I take Nifedia CC which a timed release form of Nitrendipine mentioned below. I am still researching this.

jackD


"Document title
Calcium channel blockers ameliorate disease in a mouse model of multiple sclerosis

Author(s)
BRAND-SCHIEBER Elimor (1) ; WERNER Peter (1 2) ;
Author(s) Affiliation(s)
(1) Department of Neurology, Albert Einstein College of Medicine, Bronx, NY 10461,
(2) Department of Pathology (Neuropathology), Albert Einstein College of Medicine, Bronx, NY 10461


Abstract
Multiple sclerosis (MS) and experimental autoimmune encephalomyelitis (EAE), an animal model of MS, are inflammatory demyelinating diseases of the central nervous system. The inflammatory attacks lead to glial dysfunction and death, axonal damage, and neurological deficits.

Numerous studies in rat suggest that extracellular calcium influx, via voltage-gated calcium channels (VGCC), contributes to white matter damage in acute spinal cord injury and stroke.

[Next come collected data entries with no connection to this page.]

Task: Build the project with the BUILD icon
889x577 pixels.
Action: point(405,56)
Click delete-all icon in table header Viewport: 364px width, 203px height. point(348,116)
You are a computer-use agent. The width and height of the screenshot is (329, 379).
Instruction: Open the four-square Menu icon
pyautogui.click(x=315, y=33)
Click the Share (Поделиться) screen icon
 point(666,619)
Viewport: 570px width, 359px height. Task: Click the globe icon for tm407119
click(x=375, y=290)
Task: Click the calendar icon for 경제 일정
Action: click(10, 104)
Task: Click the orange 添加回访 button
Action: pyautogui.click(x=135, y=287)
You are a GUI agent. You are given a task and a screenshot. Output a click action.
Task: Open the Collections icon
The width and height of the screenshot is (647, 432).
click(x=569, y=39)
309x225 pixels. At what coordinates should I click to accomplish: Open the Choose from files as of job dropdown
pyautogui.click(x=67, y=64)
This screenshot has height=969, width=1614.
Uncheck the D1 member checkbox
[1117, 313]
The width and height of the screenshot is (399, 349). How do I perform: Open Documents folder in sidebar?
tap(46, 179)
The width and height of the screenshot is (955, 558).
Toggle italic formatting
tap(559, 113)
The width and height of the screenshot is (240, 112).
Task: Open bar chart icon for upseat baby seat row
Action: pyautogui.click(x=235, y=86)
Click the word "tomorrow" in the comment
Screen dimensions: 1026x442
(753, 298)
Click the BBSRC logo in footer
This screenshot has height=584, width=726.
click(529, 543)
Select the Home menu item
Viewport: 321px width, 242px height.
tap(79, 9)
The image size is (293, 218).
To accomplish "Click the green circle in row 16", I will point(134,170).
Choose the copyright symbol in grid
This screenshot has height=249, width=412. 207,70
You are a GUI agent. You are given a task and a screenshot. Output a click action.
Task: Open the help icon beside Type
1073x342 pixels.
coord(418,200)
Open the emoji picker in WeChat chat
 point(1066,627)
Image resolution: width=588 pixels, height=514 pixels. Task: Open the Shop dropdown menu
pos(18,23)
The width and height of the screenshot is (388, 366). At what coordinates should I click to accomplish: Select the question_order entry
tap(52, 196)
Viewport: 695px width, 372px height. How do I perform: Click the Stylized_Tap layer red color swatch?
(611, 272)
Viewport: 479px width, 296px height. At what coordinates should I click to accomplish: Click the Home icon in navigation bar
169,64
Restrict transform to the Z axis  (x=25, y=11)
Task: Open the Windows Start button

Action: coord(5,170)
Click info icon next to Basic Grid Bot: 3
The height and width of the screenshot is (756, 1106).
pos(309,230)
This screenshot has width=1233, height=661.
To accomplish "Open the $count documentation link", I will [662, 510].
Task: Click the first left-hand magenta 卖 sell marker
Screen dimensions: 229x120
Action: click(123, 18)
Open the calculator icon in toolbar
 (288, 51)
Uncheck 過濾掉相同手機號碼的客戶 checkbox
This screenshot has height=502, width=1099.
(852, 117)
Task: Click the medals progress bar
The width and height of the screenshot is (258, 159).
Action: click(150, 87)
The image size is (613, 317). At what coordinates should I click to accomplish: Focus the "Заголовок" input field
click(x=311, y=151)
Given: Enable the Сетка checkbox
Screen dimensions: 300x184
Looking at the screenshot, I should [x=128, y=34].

Our immunohistochemical finding that mouse spinal cord axons display subunits of L-type VGCC also supports this hypothesis.

Furthermore, we hypothesized that VGCC also play a role in EAE, and possibly, MS.

In our study, administration of the calcium channel blockers (CCB) bepridil and nitrendipine significantly ameliorated EAE in mice, compared with vehicle-treated controls.

Spinal cord samples showed reduced inflammation and axonal pathology in bepridil-treated animals.

Our data support the hypothesis that calcium influx via VGCC plays a significant role in the development of neurological disability and white matter damage in EAE and MS."